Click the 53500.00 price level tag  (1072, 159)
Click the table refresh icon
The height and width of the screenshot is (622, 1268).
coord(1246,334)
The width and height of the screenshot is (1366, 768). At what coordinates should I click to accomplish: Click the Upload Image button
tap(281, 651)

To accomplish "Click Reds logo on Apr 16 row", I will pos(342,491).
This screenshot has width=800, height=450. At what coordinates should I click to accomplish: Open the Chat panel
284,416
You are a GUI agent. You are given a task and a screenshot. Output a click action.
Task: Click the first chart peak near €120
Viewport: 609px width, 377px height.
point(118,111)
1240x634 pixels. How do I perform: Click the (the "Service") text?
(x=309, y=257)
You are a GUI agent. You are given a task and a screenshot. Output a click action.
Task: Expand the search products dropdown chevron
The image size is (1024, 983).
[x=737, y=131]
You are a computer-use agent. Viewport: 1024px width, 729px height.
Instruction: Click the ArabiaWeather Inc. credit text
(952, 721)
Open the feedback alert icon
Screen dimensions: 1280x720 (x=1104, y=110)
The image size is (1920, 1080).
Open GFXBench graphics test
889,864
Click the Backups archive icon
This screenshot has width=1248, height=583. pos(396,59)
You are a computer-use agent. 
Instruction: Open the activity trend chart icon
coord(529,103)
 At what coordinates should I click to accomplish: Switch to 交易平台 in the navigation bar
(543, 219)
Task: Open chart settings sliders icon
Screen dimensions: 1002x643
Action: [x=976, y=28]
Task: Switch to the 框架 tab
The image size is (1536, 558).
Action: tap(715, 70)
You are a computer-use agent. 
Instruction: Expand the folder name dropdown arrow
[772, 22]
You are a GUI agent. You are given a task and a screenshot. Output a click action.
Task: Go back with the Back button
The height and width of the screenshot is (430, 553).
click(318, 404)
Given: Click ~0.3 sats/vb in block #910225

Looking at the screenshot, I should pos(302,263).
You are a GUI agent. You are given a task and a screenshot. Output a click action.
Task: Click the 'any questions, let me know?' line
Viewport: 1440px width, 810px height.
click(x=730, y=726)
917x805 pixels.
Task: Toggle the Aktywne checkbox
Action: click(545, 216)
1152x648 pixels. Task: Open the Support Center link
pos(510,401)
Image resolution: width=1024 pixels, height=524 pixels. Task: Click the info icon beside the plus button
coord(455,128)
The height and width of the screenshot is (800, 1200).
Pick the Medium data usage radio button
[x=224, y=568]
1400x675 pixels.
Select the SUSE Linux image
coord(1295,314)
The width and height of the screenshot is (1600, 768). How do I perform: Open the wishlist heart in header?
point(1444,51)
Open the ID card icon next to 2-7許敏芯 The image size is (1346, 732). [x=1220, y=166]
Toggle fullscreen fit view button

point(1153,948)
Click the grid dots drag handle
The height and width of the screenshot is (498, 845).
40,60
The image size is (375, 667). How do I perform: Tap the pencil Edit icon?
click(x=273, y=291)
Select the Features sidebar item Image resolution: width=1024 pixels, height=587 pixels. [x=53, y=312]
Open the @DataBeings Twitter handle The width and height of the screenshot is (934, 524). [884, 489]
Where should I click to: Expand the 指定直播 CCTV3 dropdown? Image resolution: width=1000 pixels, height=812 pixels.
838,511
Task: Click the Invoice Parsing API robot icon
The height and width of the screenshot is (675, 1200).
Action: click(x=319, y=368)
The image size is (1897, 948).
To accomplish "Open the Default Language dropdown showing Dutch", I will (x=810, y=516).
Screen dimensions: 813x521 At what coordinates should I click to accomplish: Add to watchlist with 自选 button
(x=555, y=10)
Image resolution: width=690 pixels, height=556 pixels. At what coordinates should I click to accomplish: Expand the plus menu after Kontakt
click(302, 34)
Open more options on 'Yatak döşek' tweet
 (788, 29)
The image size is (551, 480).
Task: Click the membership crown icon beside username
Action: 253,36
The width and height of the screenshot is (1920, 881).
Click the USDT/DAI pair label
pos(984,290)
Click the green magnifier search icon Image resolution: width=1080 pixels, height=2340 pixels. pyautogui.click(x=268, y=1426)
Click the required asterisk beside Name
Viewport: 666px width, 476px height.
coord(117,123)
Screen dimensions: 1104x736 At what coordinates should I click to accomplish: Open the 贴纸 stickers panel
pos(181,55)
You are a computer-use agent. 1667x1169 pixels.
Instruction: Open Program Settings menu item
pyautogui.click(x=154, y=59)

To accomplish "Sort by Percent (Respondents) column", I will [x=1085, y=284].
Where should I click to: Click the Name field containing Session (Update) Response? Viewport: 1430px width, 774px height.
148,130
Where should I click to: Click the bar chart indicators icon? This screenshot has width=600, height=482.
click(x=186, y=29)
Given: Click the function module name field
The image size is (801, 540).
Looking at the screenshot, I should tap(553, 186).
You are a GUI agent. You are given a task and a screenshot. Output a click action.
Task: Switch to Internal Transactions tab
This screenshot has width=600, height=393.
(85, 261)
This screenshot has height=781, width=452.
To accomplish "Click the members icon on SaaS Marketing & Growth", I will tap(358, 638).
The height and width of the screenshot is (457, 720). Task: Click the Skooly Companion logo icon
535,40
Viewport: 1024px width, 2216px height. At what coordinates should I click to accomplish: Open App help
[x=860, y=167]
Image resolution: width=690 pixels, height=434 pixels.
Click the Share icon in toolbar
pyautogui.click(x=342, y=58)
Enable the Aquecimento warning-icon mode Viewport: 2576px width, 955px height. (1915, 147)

··········

Exercise directions
Above this instruction are the records; retype exactly the lines from the one containing "The width and height of the screenshot is (1920, 881)." up to and including the one containing "Given: Click the function module name field".

Final answer
The width and height of the screenshot is (1920, 881).
Click the USDT/DAI pair label
pos(984,290)
Click the green magnifier search icon Image resolution: width=1080 pixels, height=2340 pixels. pyautogui.click(x=268, y=1426)
Click the required asterisk beside Name
Viewport: 666px width, 476px height.
coord(117,123)
Screen dimensions: 1104x736 At what coordinates should I click to accomplish: Open the 贴纸 stickers panel
pos(181,55)
You are a computer-use agent. 1667x1169 pixels.
Instruction: Open Program Settings menu item
pyautogui.click(x=154, y=59)

To accomplish "Sort by Percent (Respondents) column", I will [x=1085, y=284].
Where should I click to: Click the Name field containing Session (Update) Response? Viewport: 1430px width, 774px height.
148,130
Where should I click to: Click the bar chart indicators icon? This screenshot has width=600, height=482.
click(x=186, y=29)
Given: Click the function module name field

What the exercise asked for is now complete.